The prime minister acknowledged the differences in political opinions as “natural”, but said that there was always a limit to political disagreements and that Mitsotakis had exceed it.
Responding to the ND leader’s criticism about the use of the name ‘Macedonia’ in the neighbour’s name, he said he would welcome the prime minister of the Republic of North Macedonia with the same name all other leaders call him, as prime minister of North Macedonia, and as Slavomacedonian prime minister. “But you would never do that, you would welcome him as a Skopjan. You would not do it because the nationalist tendency of your party won’t let you and because you will never become prime minister,” Tsipras said.
The prime minister called on Mitsotakis to treat national issues “more seriously” and of rushing to judge his visit to Ankara to meet with the Turkish president. He also accused him of taking his political stances “on the basis of the whims and wills of the extreme wing of your party instead of the country’s interests,” a stance that is “irresponsible and nationally dangerous.”

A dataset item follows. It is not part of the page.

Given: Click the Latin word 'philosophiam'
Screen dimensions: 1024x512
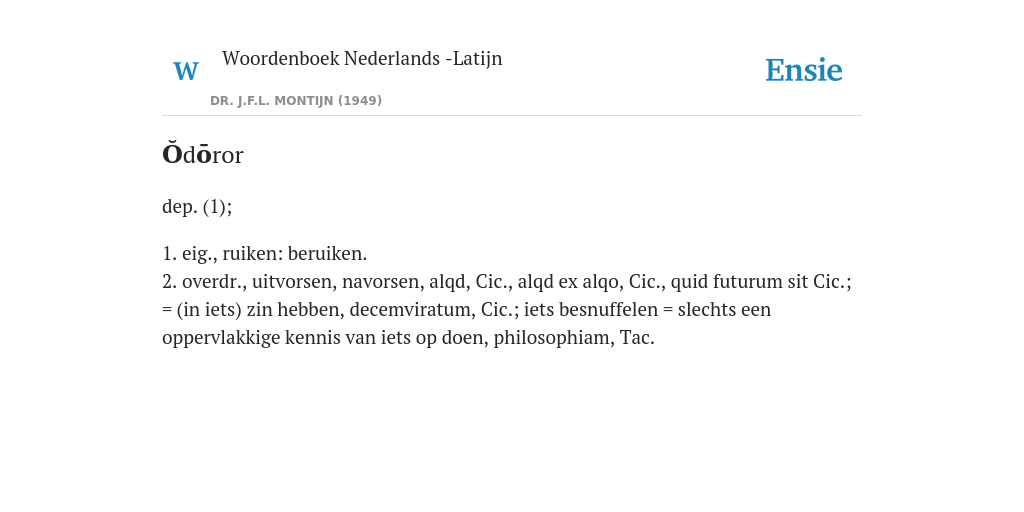Looking at the screenshot, I should [x=552, y=338].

New Democracy may disagree with all issues of the government’s foreign policy, “but it doesn’t establish its position, it just disagrees with everything,” Tsipras said. He continued, “You disagree with a foreign policy that exudes self-confidence and recognition for Greece’s upgraded role internationally. But you don’t tell us what exactly your position is. You tell us: Don’t proceed to resolve the Macedonian issue, leave it as we did for 30 years. Don’t encourage the inclusion of the neighbouring country in the EU. Don’t proceed to talks that improve our relations with Albania. Don’t speak to Turkey.”
Tsipras also turned his criticism to Fofi Gennimata, leader of Movement for Change, asking her to define her position in European parties. “Listening to Mr. Mitsotakis’ positions, I understand that you countersign everything he says – your criticism of the government on all issues is from first to last identical to what Mr. Mitsotakis says.”
Wrapping up his address, the prime minister said, “Today’s brings to completion the most significant cycle of obligations resulting from the Prespes Agreement that relate to Greece. As of tomorrow, the obligations return to our neighbours,” who should send a formal request to all members of the United Nations and all other organisations, and to the 140 countries that currently recognise them as “Republic of Macedonia” to change that to “Republic of North Macedonia”.
“I would like once again from this podium to welcome North Macedonia, a friendly country to Greece, a country that should support instead of fighting our efforts to establish security, stability and cooperation in the greater region,” Tsipras said.